3. Finally, the City also challenges G&K's standing to bring this action. The City argues that G&K has not suffered a concrete or particularized injury, citing Price Trucking Corp. v. Norampac Industries, Inc., 748 F.3d 75 (2d Cir. 2014), to argue that G&K cannot bring a claim on behalf of a subcontractor. Neither argument is persuasive.

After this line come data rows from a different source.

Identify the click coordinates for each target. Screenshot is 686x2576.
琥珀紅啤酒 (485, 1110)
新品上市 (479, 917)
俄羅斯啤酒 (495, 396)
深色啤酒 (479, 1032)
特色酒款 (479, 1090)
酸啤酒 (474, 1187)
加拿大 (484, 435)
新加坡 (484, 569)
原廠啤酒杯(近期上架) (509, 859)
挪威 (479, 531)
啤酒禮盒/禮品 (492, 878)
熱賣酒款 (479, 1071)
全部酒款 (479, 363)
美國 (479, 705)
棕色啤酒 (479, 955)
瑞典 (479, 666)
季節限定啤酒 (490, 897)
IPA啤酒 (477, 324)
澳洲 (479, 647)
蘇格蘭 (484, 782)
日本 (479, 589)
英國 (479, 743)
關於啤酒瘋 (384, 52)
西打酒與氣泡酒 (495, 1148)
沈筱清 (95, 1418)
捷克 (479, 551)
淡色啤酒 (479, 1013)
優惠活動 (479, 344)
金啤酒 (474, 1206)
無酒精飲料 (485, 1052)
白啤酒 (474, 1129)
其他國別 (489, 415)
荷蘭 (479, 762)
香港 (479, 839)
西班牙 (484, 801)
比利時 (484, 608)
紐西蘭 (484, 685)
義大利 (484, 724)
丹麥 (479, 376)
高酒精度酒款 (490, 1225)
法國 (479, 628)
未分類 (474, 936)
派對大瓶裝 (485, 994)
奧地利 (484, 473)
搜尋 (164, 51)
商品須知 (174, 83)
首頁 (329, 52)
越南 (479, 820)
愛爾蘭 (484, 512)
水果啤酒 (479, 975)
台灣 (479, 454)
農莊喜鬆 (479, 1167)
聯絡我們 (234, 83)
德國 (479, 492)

Regarding Article III standing, and accepting the allegations in the complaint as true, G&K has asserted a sufficient injury to meet the standing requirements. G&K's allegations that it suffered an economic harm when it lost money related to its own actions to implement its agreement with RID and its alleged obligation to pay the pending invoices suffice to meet this requirement. See Lujan v. Defs. of Wildlife, 504 U.S. 555, 560-61 (1992) (explaining that, to establish standing, plaintiffs must show that they suffered an "injury in fact" with a "causal connection between the injury and the conduct complained of" such that the injury will "likely. . . be redressed by a favorable decision" (internal quotations and citations omitted)).

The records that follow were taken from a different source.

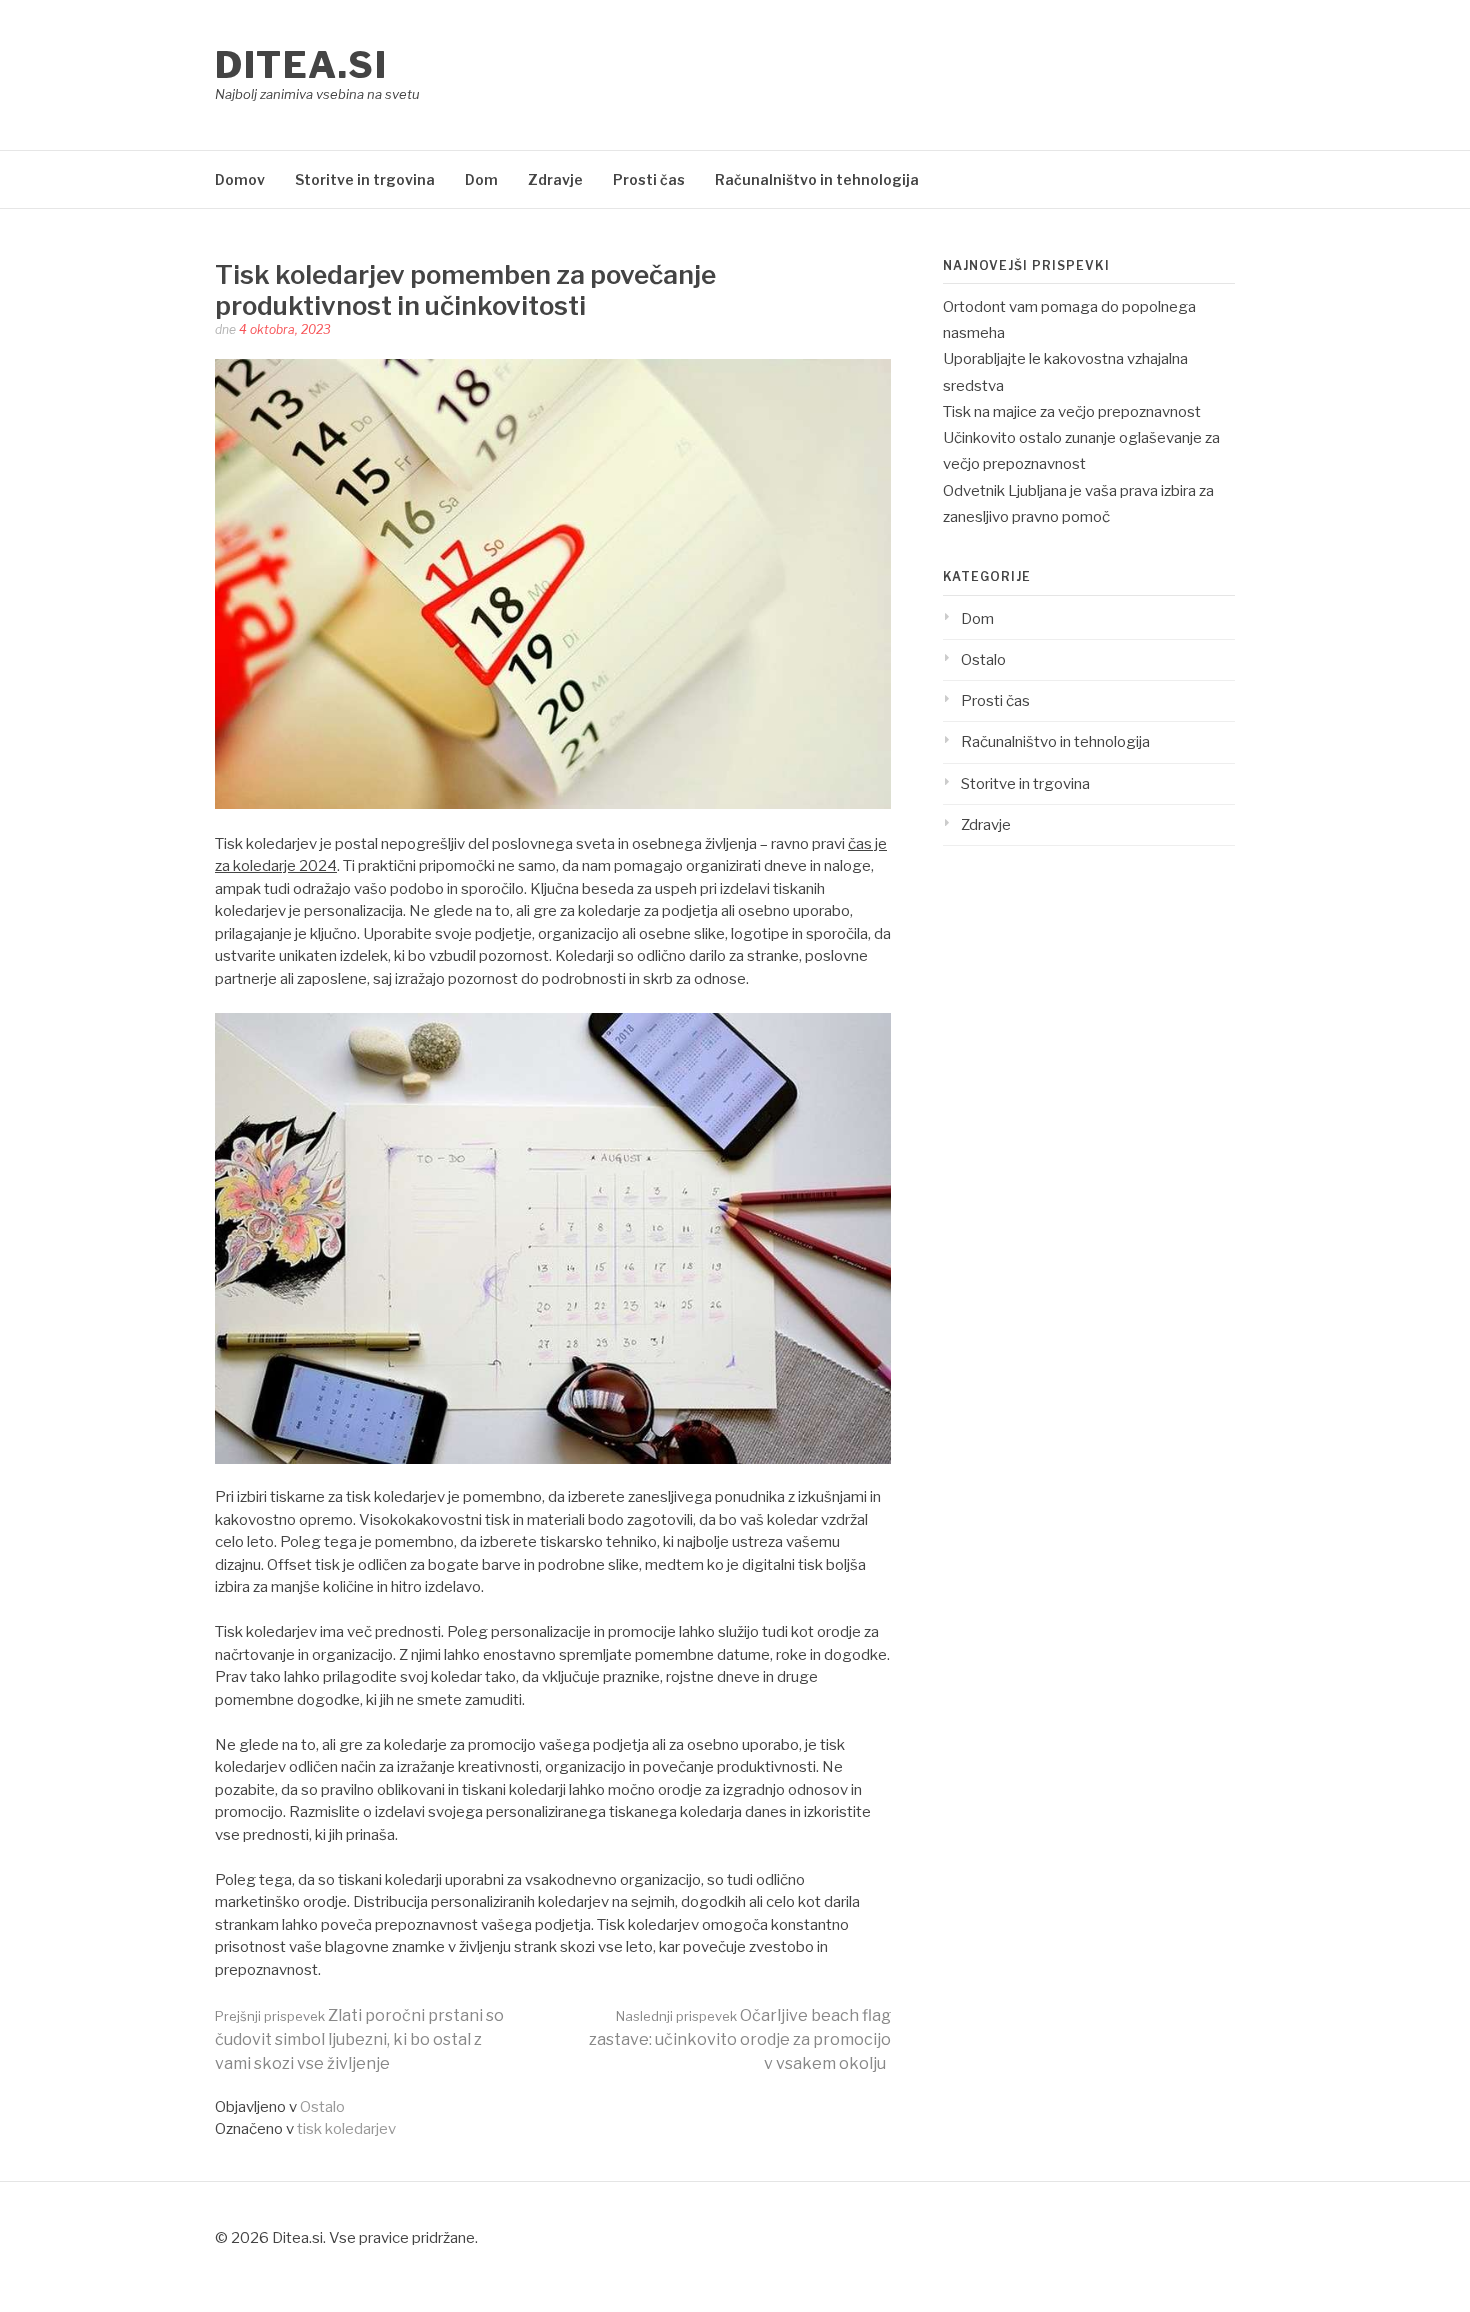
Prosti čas (649, 179)
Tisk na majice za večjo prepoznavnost (1072, 412)
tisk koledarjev (346, 2129)
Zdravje (555, 179)
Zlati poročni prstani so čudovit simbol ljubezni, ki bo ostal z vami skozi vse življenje (359, 2039)
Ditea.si (301, 65)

As to whether G&K can bring a claim on behalf of the subcontractors, the parties rely on different interpretations of Price Trucking. There, the Second Circuit addressed "whether CERCLA creates direct liability between owners and subcontractors with respect to cleanup on a CERCLA site when the owner has paid a general contractor in full for the subcontractor's work." Price Trucking, 748 F.3d at 79. The Second Circuit held that it did not. However, to the extent that G&K is arguing that subcontractor cost-recovery suits must be brought by the general contractor, G&K overreads Price Trucking, which explicitly declined to address whether there might be a different circumstance in which a subcontractor could bring a CERCLA cost-recovery action. See id. at 77, 85 (noting that the "sole question presented on appeal is whether CERCLA grants the subcontractor a right of recovery against the landowner in these circumstances" and that "we need not decide and do not imply a view as to whether there may be cases in which a cleanup contractor or subcontractor could successfully bring a cost-recovery action"). In any event, G&K still must meet CERCLA's requirement that it incurred the costs for which it seeks to be reimbursed. As to the payments made or owed to the subcontractors, G&K did not incur those costs. Therefore, we affirm the district court's dismissal of this theory on that ground.
We AFFIRM in part and REVERSE in part, and REMAND to the district court for further proceedings consistent with this disposition.
The parties shall bear their own costs on appeal.
[*]This disposition is not appropriate for publication and is not precedent except as provided by Ninth Circuit Rule 36-3.